So you'd think, as rapidly as Garrett is growing, the things I'd be most concerned about with his development are 'is he trying to walk enough?' 'can he hear me when I call his name?' 'does he KNOW his name?' 'will he have a peanut allergy because I could live on peanut butter if allowed, so if my kid has an allergy what will I do?'
But no. My biggest worry right now is not being able to understand what he is trying to say as he gets more vocal. I'm always around parents who's child speaks a language only they understand and the parent says "that's right, junior, that's the doggy..." or "oh you'd like a banana?". And I always am baffled. How did the parent get banana from 'ranrethaa'?
Case in point. Garrett goes to daycare four days a week. By all accounts, he has a great time. He no longer cries when I leave him. He grins and giggles when we arrive...he waves bye when we leave. He's in toy paradise there. He's very busy. But his daycare provider, who I really like and think is good for him, tells me "Oh he said cracker all day today!" Or, "he said tiger today and he loves his tiger and all he says is tiger tiger tiger."
What? I have never heard him say tiger or cracker. I have never heard him say anything that resembles these things. So now I am paralyzed with fear that I am not going to know what in the world he is trying to convey if I can't understand him.
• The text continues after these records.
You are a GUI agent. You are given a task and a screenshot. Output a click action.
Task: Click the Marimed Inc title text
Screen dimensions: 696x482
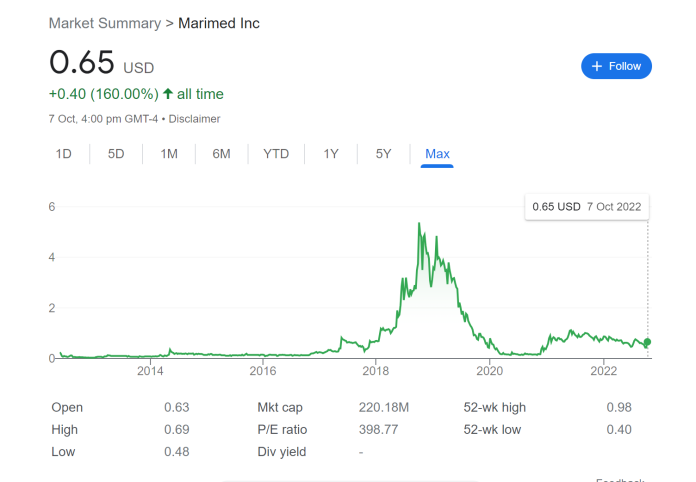click(218, 23)
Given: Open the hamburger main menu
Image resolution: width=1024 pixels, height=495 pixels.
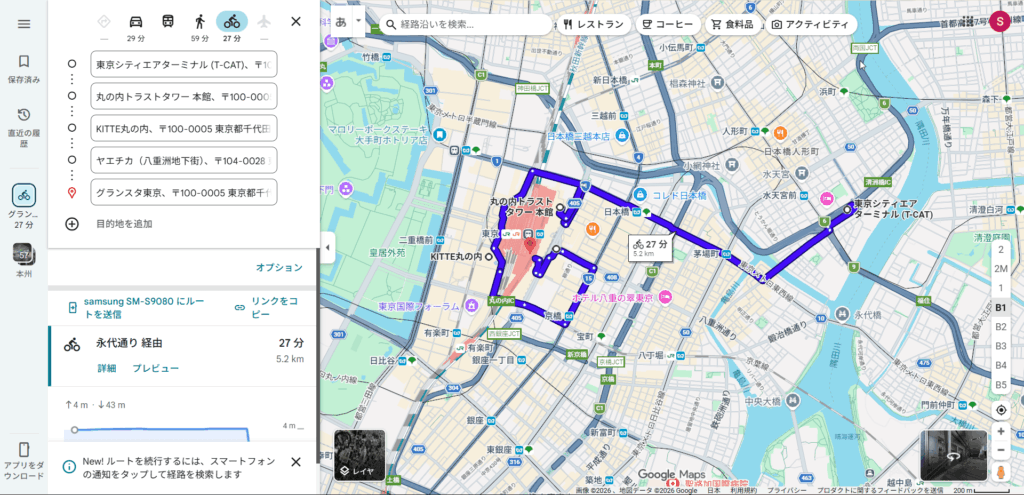Looking at the screenshot, I should [24, 24].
Recently, he started saying Dawby...or Dawba or Dahba...so I'm wondering...is he combining 'doggy' and 'gabby'? Doggy and Dada? How do I know??? The other night as we were commuting home together (the best part of having him in daycare literally two minutes from the college), I spent the whole ride home saying 'Tiiiiiiger. Say Tiiiiiger.' My commute is about 25 minutes. I have no idea if he fell asleep listening to my one word conversation, but he never said it. He did mumble "brdrwrnrr" Was that tiger? I don't know. I just hope that when the time comes for him to be a little more vocal, that I will finally hear what other parents seem to magically understand.